**** Given records

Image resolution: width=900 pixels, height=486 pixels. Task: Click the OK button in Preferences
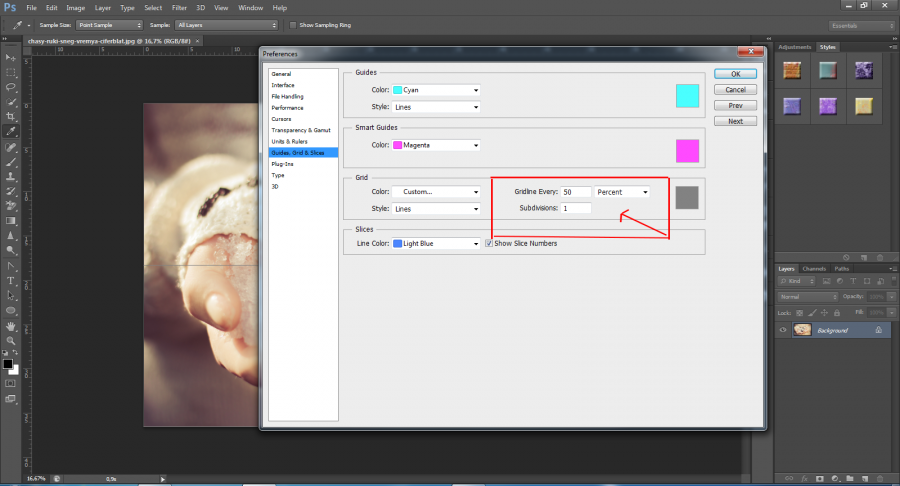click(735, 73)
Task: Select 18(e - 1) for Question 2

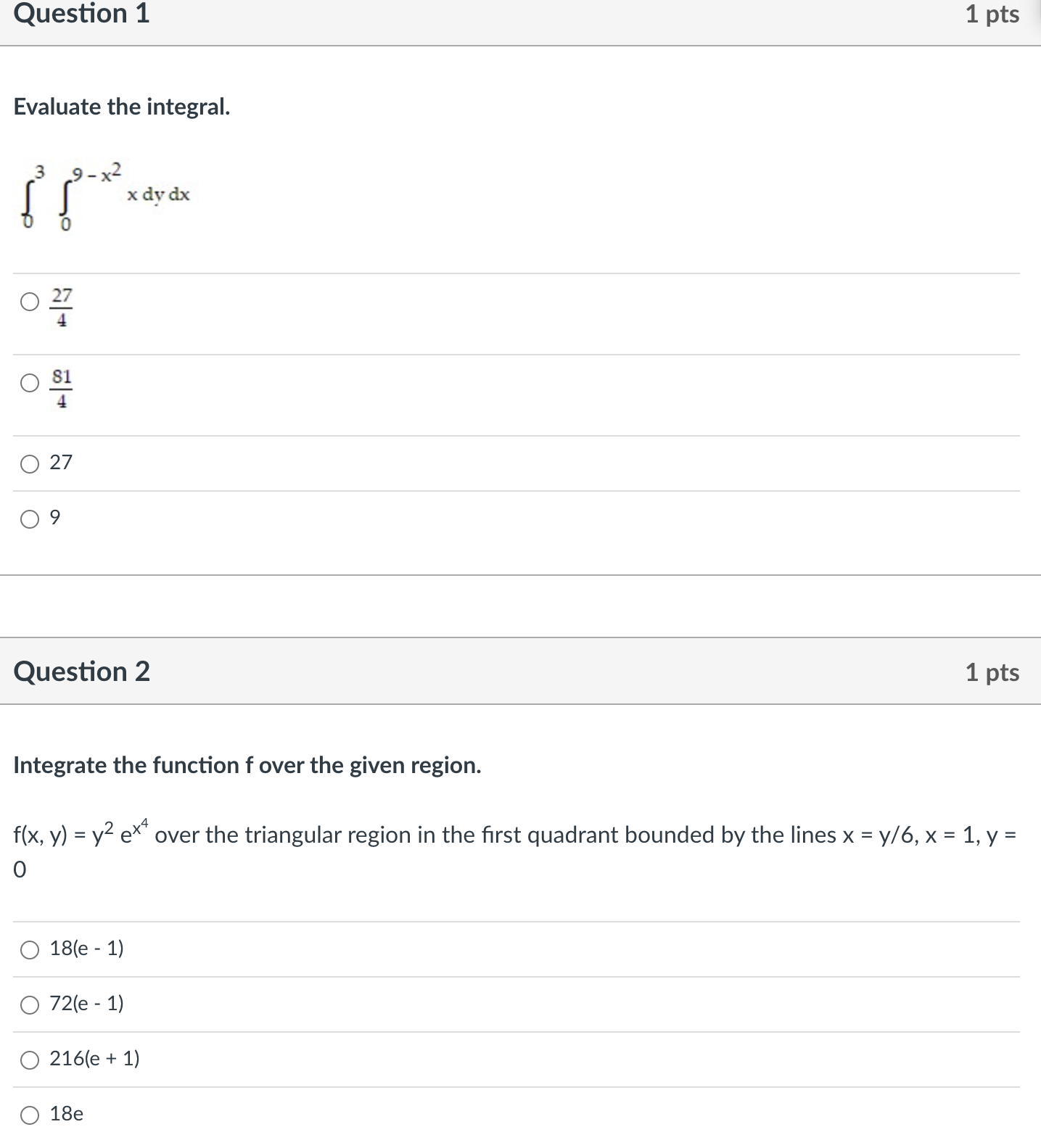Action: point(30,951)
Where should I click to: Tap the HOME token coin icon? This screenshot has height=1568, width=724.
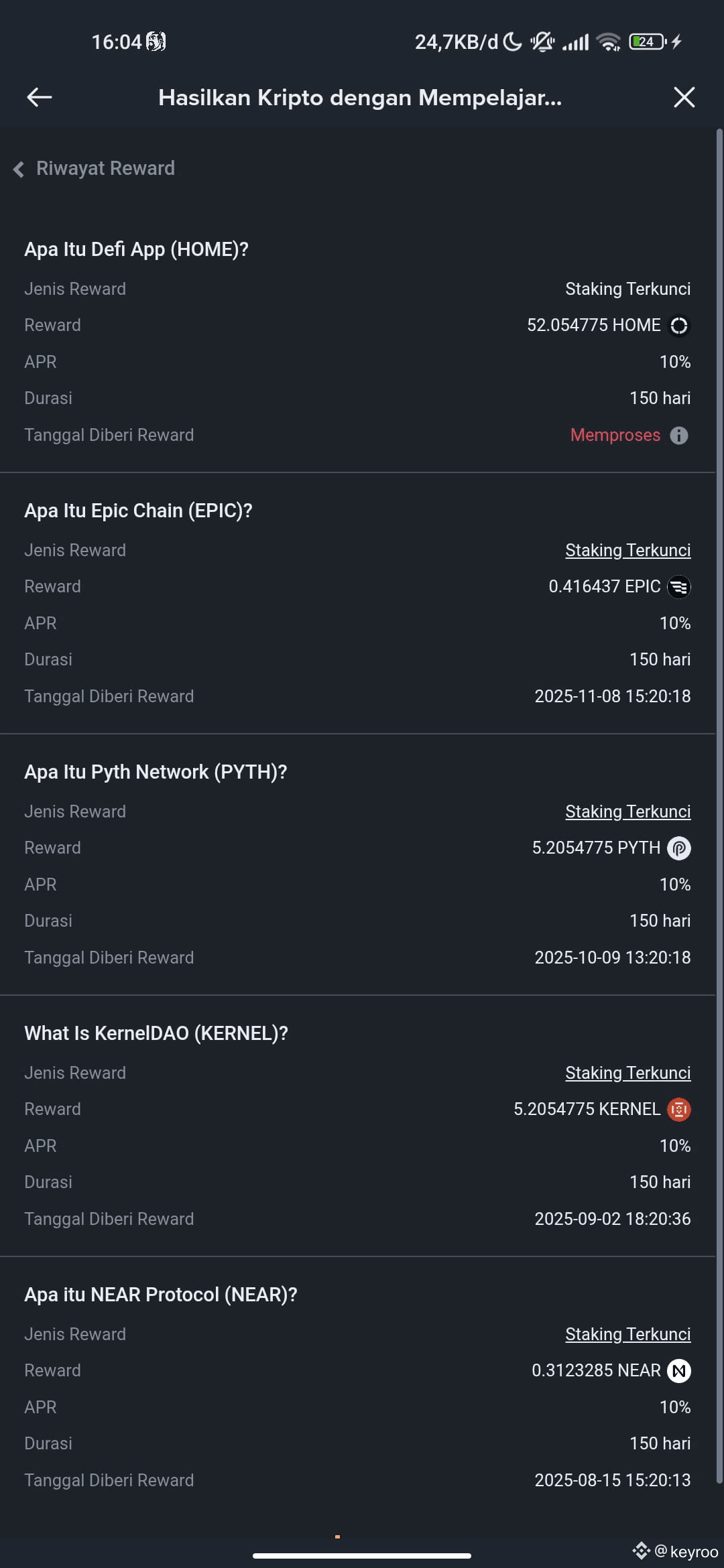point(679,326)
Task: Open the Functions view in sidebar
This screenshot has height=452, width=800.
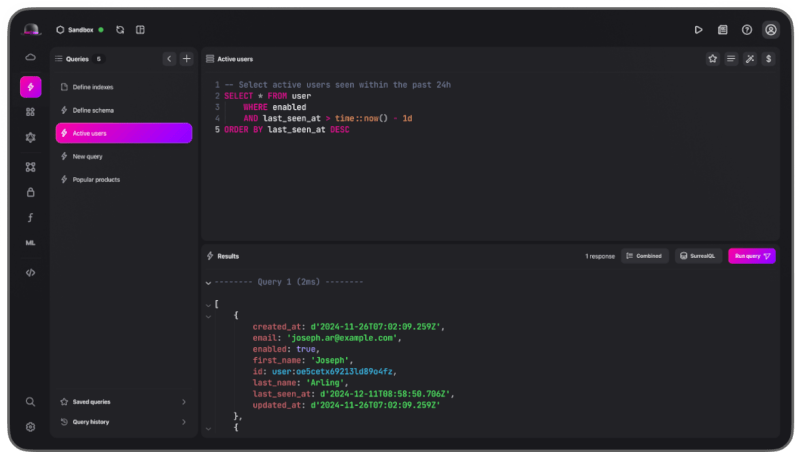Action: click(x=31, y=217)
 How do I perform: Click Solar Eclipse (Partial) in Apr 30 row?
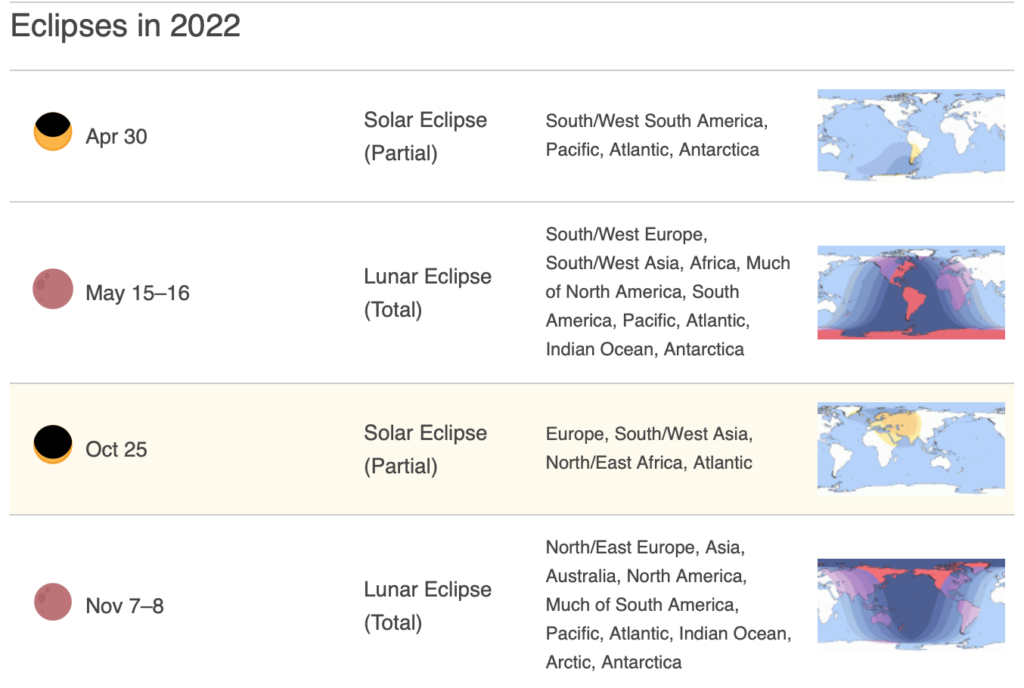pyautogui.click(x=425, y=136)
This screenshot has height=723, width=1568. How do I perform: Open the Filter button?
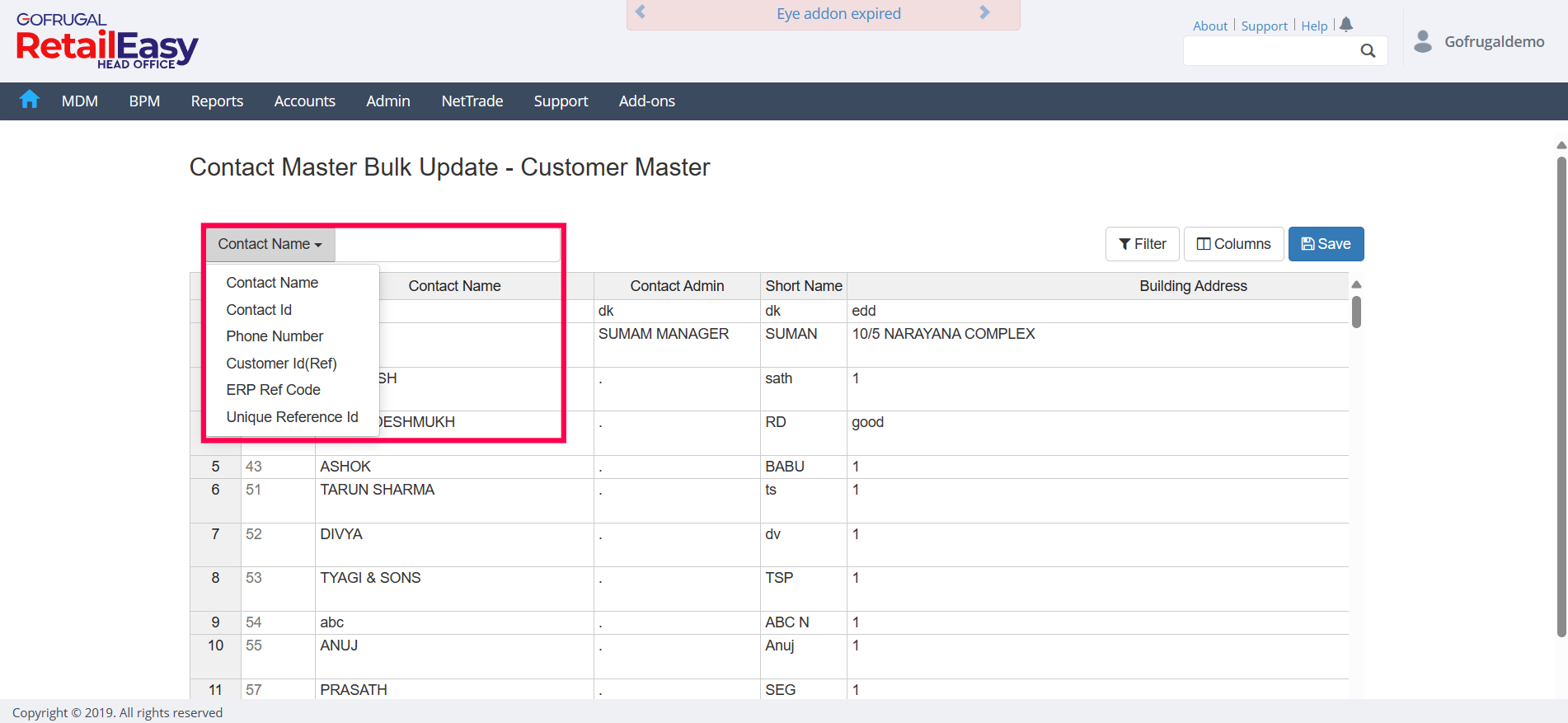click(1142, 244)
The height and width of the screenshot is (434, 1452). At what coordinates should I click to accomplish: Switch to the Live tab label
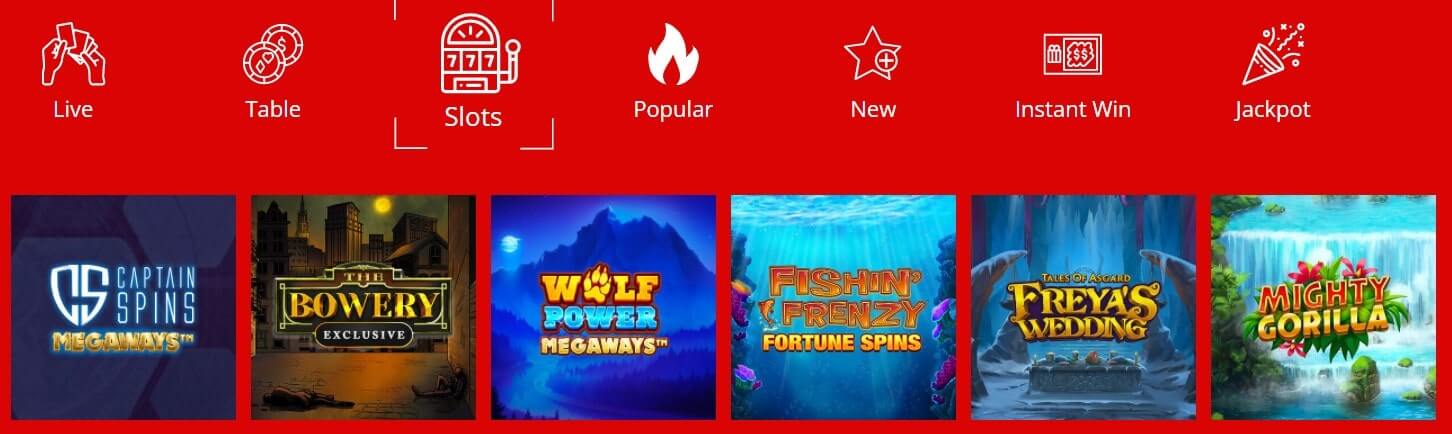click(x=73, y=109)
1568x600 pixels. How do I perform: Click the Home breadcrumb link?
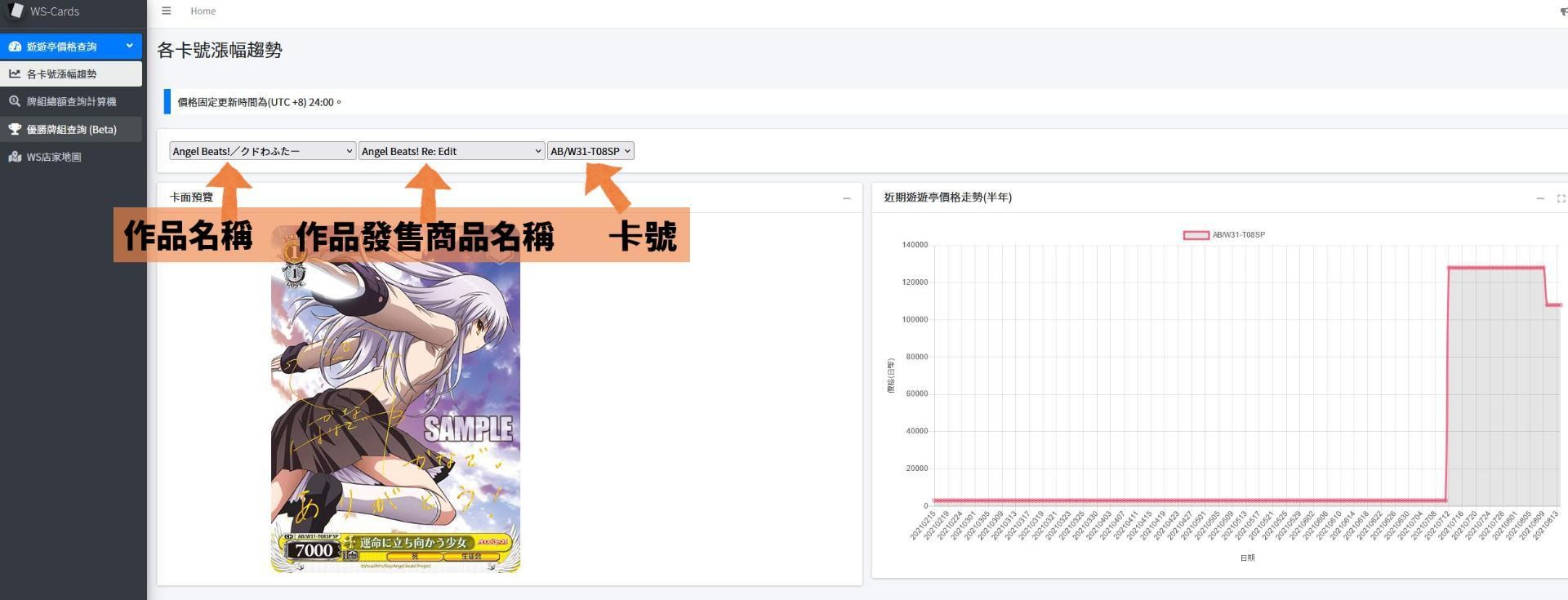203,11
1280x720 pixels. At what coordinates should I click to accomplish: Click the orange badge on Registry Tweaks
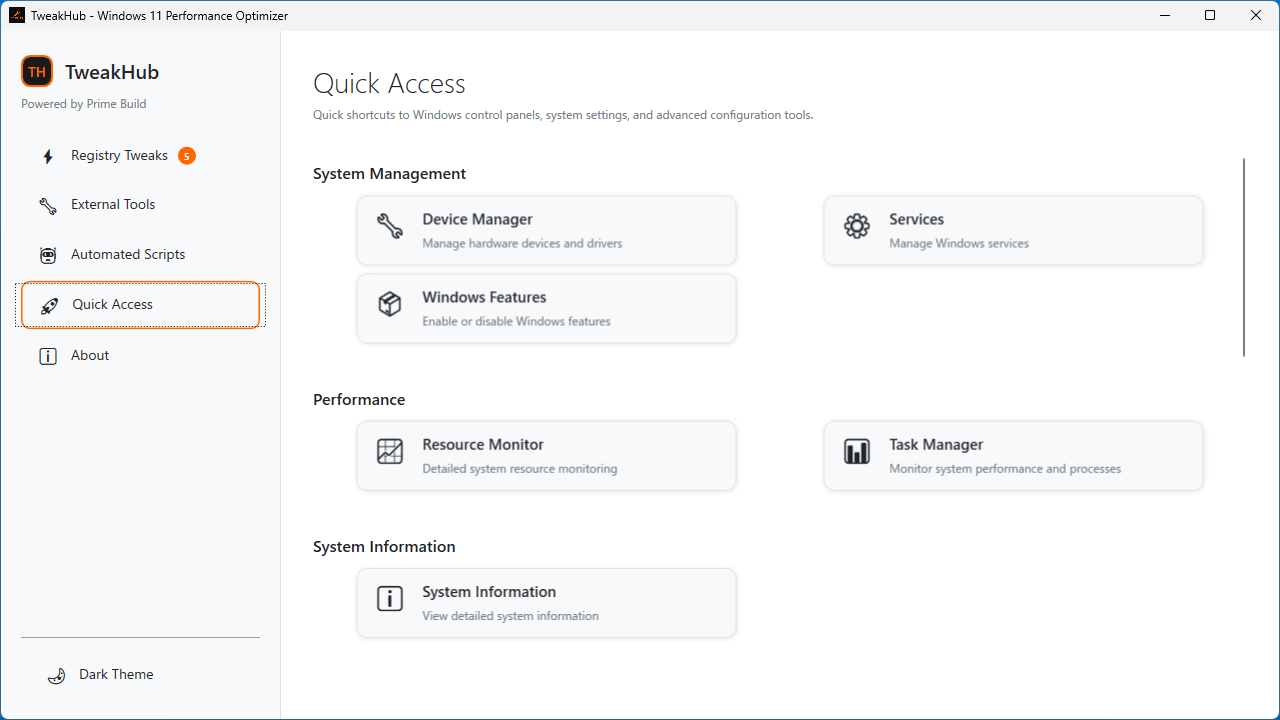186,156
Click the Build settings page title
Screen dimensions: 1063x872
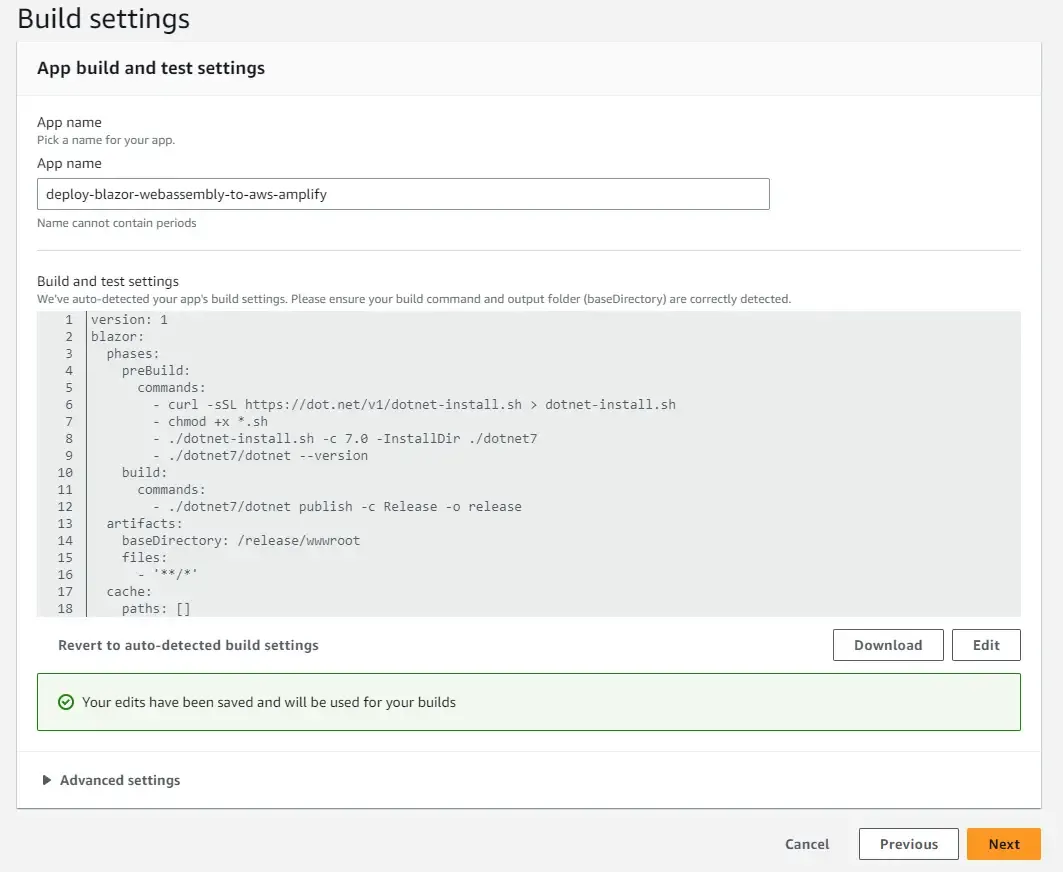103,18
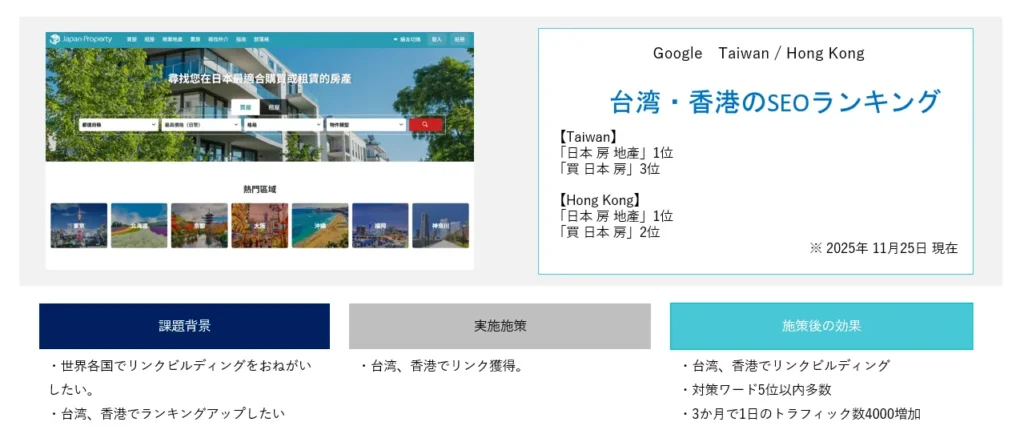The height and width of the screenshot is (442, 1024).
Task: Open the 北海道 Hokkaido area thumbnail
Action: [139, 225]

********

» **Exercise instructions**
From the line with "Click the Build settings page title" through the final line of the records above, return each line exactly and nothing else. Pictures are to be skipped.

» **Written solution**
Click the Build settings page title
Screen dimensions: 1063x872
103,18
The height and width of the screenshot is (442, 1024).
Task: Open the 北海道 Hokkaido area thumbnail
Action: [139, 225]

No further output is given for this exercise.